The improvement in various European economic indicators is positive – whatever your investment style or even asset class. The size of the eurozone economy and the vulnerability of the global economy to further shocks should make us all grateful for Mr Draghi’s intervention last year.
Investor sentiment has undergone a startling transformation over the past 15 months, from the depths of despair before Draghi’s intervention to the current hopes for an economic recovery. Earlier this summer, I urged investors not to turn their backs on European equities. I am now calling on them not to ignore higher quality companies. In an uncertain world, challenges remain but we continue to argue that high-quality companies represent excellent value to long-term investors. While this remains our core conviction, we acknowledge that it is time to develop more balanced portfolios and to cast our nets wider in the search for exciting ideas.
The combination of an improving European economic outlook, relative valuations that were beginning to look stretched and emerging market concerns have created the perfect storm in which many high-quality global companies have underperformed their more domestically-oriented peers. The real question is what happens next – will the earnings recovery prove sufficient to justify the re-ratings we have seen? We meet many companies who talk of the stabilisation of the European economy rather than a recovery. Certainly, some domestic European share prices are discounting too much of a revival. Picking those businesses that will genuinely benefit from a rebound is a strategy that will reap rewards given that we have been through a phase when there was less differentiation in ratings.

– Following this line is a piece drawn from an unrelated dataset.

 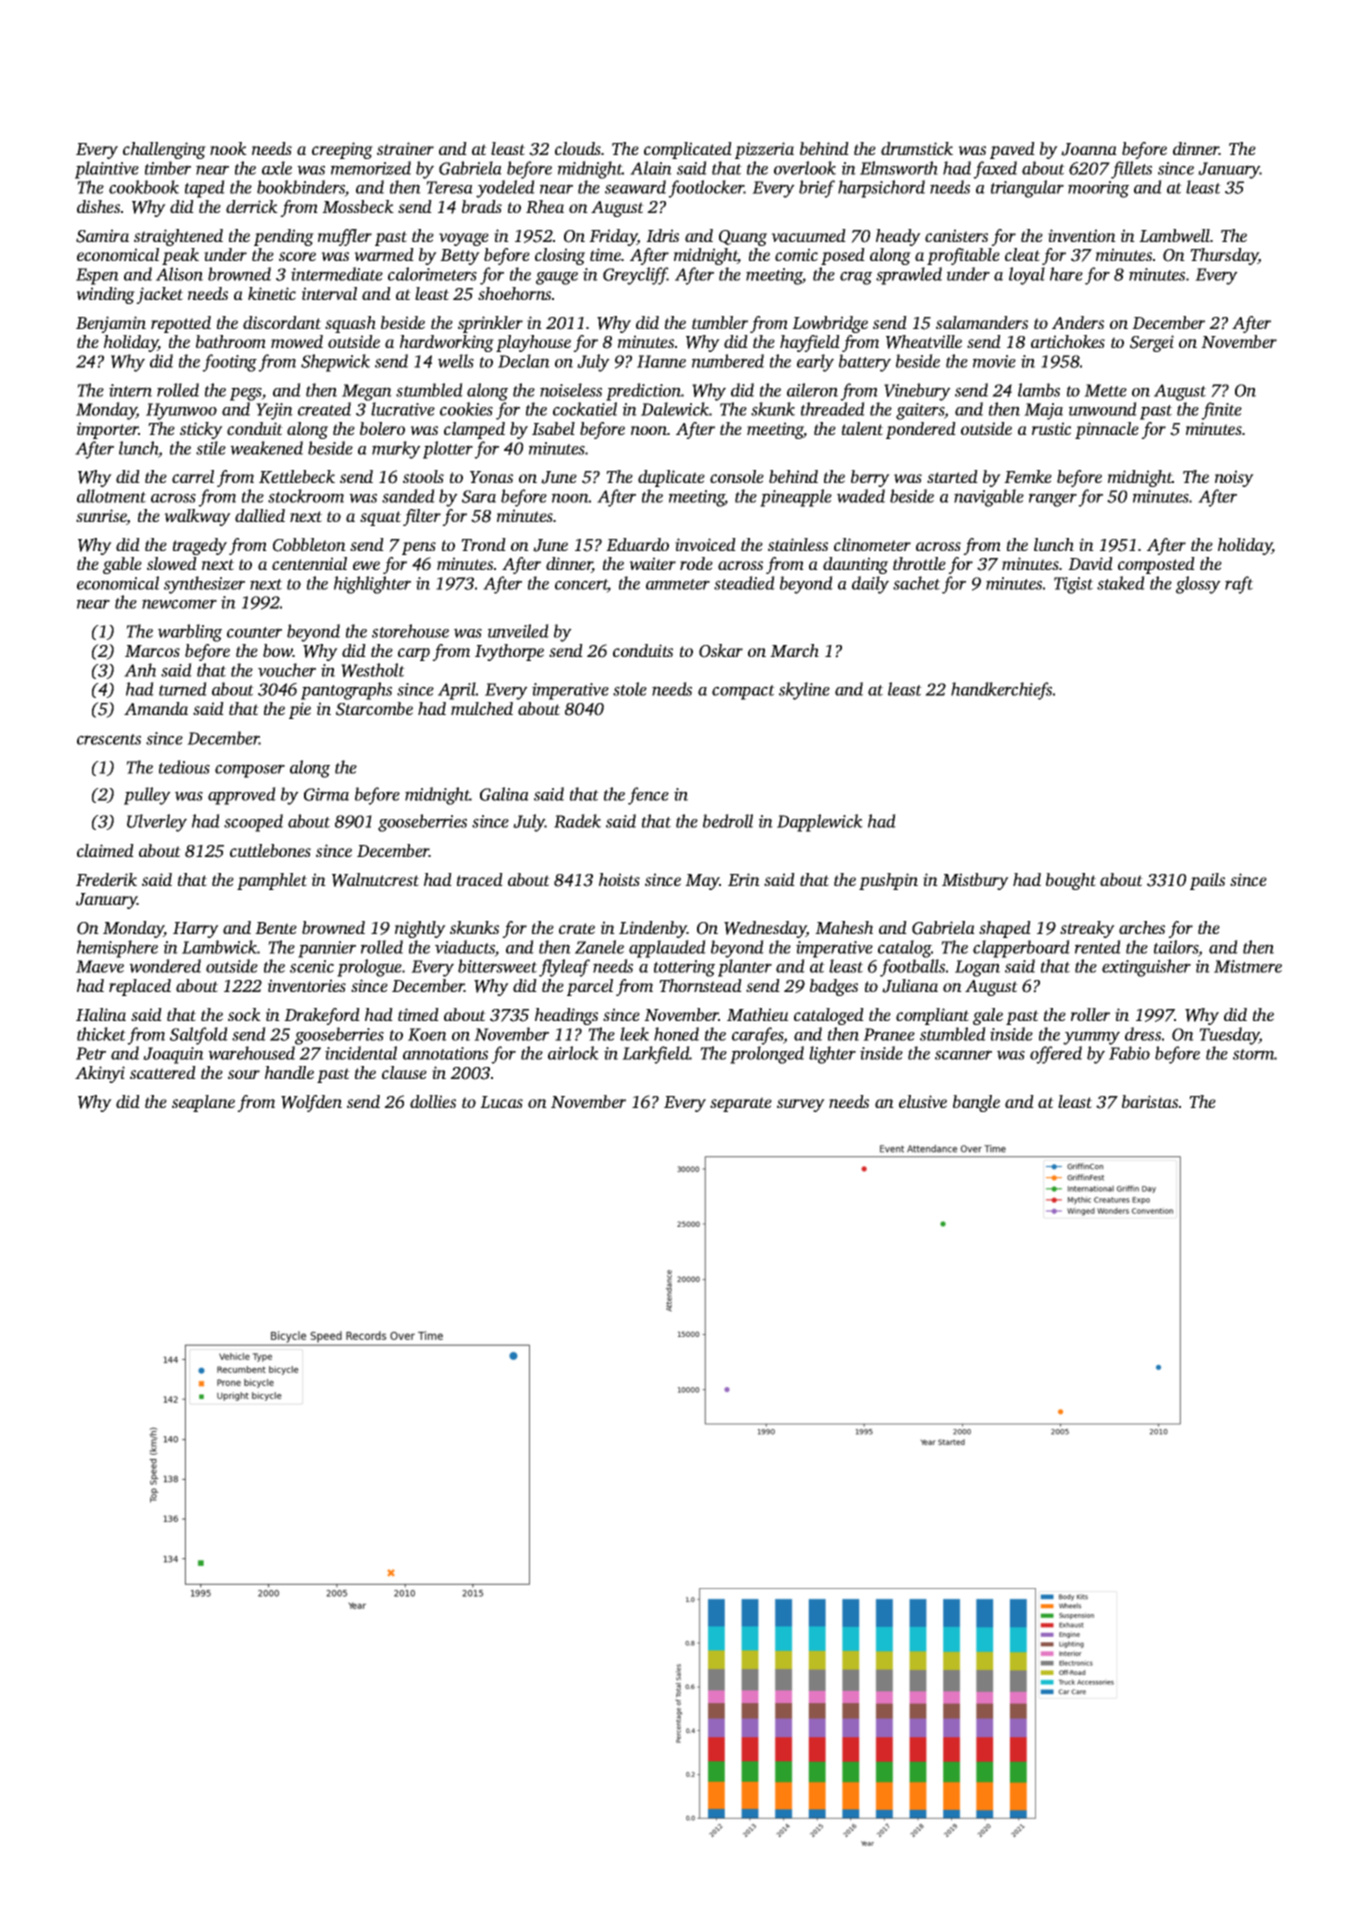 I want to click on yodeled, so click(x=505, y=189).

Following the recent third quarter profit warning from Unilever, one analyst told me that this type of company is vulnerable because earnings were well above 2007 levels, while earnings in many other sectors were still below that benchmark. He saw this as a negative factor, but it is the exact reason why we own the stock. The ability to grow earnings year-in, year-out, drives strong, long-term performance. Companies whose earnings are not vulnerable to years of stagnation are exactly the type of businesses we favour.